▸ CONSIGNE DE TRAVAIL 1:
Répondez à ces questions sur l'arrêt de la cour d'appel de Versailles :
(a) À quelle date l'affaire a-t-elle été débattue en audience publique ?
(b) Quel conseil de prud'hommes a rendu l'ordonnance déférée à la cour ?
(c) À compter de quelle date Mme [X] a-t-elle été engagée à temps plein selon un contrat à durée indéterminée ?
▸ CONSIGNE DE TRAVAIL 2:
Poursuivez l'arrêt de la cour d'appel de Versailles à la suite de sa dernière phrase.

▸ EXTRAIT SÉLECTIONNÉ:

/---

COUR D'APPEL
DE
VERSAILLES
Code nac : 80D
6e chambre
ARRET N°
CONTRADICTOIRE
DU 09 JUIN 2015
R.G. N° 14/02049
AFFAIRE :
Association ADMR
C/
[O] [X]
Décision déférée à la cour : Ordonnance rendue le 10 Avril 2014 par le Conseil de Prud'hommes - Formation paritaire de CHARTRES
Section : Référé
N° RG : 14/00023
Copies exécutoires délivrées à :
SCP GERBET RENDA COYAC-GERBET
[O] [X]
Copies certifiées conformes délivrées à :
Association ADMR
[W] [E]
le :
RÉPUBLIQUE FRANÇAISE
AU NOM DU PEUPLE FRANÇAIS
LE NEUF JUIN DEUX MILLE QUINZE,
La cour d'appel de VERSAILLES, a rendu l'arrêt suivant dans l'affaire entre :
Association ADMR
[Adresse 1]
[Adresse 1]
Représentée par Me Sandra RENDA de la SCP GERBET RENDA COYAC-GERBET, avocat au barreau de CHARTRES
APPELANTE
****************
Madame [O] [X]
[Adresse 2]
[Adresse 2]
Comparante
Assistée de M. [W] [E], délégué syndical ouvrier
INTIMEE
****************
Composition de la cour :
L'affaire a été débattue le 31 Mars 2015, en audience publique, devant la cour composée de :
Madame Catherine BÉZIO, président,
Madame Sylvie FÉTIZON, conseiller,
Madame Sylvie BORREL-ABENSUR, conseiller,
qui en ont délibéré,
Greffier, lors des débats : Madame Sabine MARÉVILLE
EXPOSE DU LITIGE
Mme [X] a été engagée par l'Association ADMR comme employée à domicile à compter du 18 mai 2009, selon un contrat à durée déterminée, puis à temps plein selon un contrat à durée indéterminée à compter du 1er août 2009.

\---

▸ DONNÉES COLLECTÉES:
/---

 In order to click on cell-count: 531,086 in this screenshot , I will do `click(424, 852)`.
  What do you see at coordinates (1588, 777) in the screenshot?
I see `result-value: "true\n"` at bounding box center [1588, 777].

\---

▸ RÉSULTAT OBTENU 1:
(a) Le 31 mars 2015.
(b) Le conseil de prud'hommes de Chartres.
(c) À compter du 1er août 2009.

▸ RÉSULTAT OBTENU 2:
Elle est devenue déléguée du personnel depuis avril 2013 et déléguée syndicale CGT depuis juin 2013.
Par lettre recommandée du 10 octobre 2013, son employeur l'a convoquée à un entretien préalable en vue d'une sanction disciplinaire.
Par lettre recommandée du 29 octobre 2013, il lui a notifié un avertissement qu'elle a contesté par lettre du 8 novembre 2013.
Le 24 février 2014, sollicitant le retrait de cette sanction, elle a saisi en référé le président du conseil des prud'hommes de CHARTRES, lequel, par ordonnance du 10 avril 2014, dont l'Association ADMR a formé appel, a ordonné l'annulation de la sanction avec remise en état de la situation de Mme [N], sous astreinte de 50 € par jour de retard à compter du 15ème jour suivant l'ordonnance, se réservant le droit de la liquider, tout en la déboutant de sa demande en dommages et intérêts pour le préjudice subi, et lui allouant la somme de 1000 € sur le fondement de l'article 700 du code de procédure civile.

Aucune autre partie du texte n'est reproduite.